→ Request:
Rewrite all of the records below with "Instruction" changed to "Command" wherever it occurs, and leave everything else as it is.

→ Supplied entries:
◇ ◇ ◇ ◇ ◇

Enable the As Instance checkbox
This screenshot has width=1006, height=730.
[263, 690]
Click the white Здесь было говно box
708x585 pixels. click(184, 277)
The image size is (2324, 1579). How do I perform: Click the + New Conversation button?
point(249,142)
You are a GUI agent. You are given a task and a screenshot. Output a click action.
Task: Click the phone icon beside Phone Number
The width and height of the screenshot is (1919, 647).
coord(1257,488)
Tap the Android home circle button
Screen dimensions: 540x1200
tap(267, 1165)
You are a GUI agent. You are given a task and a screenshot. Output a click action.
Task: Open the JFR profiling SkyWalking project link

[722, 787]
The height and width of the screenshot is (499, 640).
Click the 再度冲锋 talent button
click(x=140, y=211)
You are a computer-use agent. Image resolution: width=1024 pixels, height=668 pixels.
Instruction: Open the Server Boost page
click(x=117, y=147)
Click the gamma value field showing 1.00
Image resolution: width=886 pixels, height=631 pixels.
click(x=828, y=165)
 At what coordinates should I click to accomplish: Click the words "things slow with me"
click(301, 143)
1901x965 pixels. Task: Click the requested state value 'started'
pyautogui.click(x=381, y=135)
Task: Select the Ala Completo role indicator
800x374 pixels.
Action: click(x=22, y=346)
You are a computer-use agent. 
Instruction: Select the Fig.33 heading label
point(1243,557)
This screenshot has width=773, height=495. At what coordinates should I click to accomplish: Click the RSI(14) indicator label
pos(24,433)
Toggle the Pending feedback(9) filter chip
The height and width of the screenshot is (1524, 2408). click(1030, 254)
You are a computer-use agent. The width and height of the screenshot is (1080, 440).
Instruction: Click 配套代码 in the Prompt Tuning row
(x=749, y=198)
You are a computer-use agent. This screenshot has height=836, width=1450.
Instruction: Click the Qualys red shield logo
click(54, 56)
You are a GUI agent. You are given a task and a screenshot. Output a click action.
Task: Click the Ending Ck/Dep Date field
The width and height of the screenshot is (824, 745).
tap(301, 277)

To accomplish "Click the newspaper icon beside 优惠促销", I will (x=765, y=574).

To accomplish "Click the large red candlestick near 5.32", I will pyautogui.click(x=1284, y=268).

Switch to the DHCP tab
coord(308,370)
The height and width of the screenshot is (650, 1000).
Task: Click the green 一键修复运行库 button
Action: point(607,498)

◇ ◇ ◇ ◇ ◇

→ Response to this task:
Enable the As Instance checkbox
This screenshot has width=1006, height=730.
[263, 690]
Click the white Здесь было говно box
708x585 pixels. click(184, 277)
The image size is (2324, 1579). How do I perform: Click the + New Conversation button?
point(249,142)
You are a GUI agent. You are given a task and a screenshot. Output a click action.
Task: Click the phone icon beside Phone Number
The width and height of the screenshot is (1919, 647).
coord(1257,488)
Tap the Android home circle button
Screen dimensions: 540x1200
tap(267, 1165)
You are a GUI agent. You are given a task and a screenshot. Output a click action.
Task: Open the JFR profiling SkyWalking project link

[722, 787]
The height and width of the screenshot is (499, 640).
Click the 再度冲锋 talent button
click(x=140, y=211)
You are a computer-use agent. Image resolution: width=1024 pixels, height=668 pixels.
Command: Open the Server Boost page
click(x=117, y=147)
Click the gamma value field showing 1.00
Image resolution: width=886 pixels, height=631 pixels.
click(x=828, y=165)
 At what coordinates should I click to accomplish: Click the words "things slow with me"
click(301, 143)
1901x965 pixels. Task: Click the requested state value 'started'
pyautogui.click(x=381, y=135)
Task: Select the Ala Completo role indicator
800x374 pixels.
Action: click(x=22, y=346)
You are a computer-use agent. 
Command: Select the Fig.33 heading label
point(1243,557)
This screenshot has width=773, height=495. At what coordinates should I click to accomplish: Click the RSI(14) indicator label
pos(24,433)
Toggle the Pending feedback(9) filter chip
The height and width of the screenshot is (1524, 2408). click(1030, 254)
You are a computer-use agent. The width and height of the screenshot is (1080, 440).
Command: Click 配套代码 in the Prompt Tuning row
(x=749, y=198)
You are a computer-use agent. This screenshot has height=836, width=1450.
Command: Click the Qualys red shield logo
click(54, 56)
You are a GUI agent. You are given a task and a screenshot. Output a click action.
Task: Click the Ending Ck/Dep Date field
The width and height of the screenshot is (824, 745).
tap(301, 277)

To accomplish "Click the newspaper icon beside 优惠促销", I will (x=765, y=574).

To accomplish "Click the large red candlestick near 5.32", I will pyautogui.click(x=1284, y=268).

Switch to the DHCP tab
coord(308,370)
The height and width of the screenshot is (650, 1000).
Task: Click the green 一键修复运行库 button
Action: point(607,498)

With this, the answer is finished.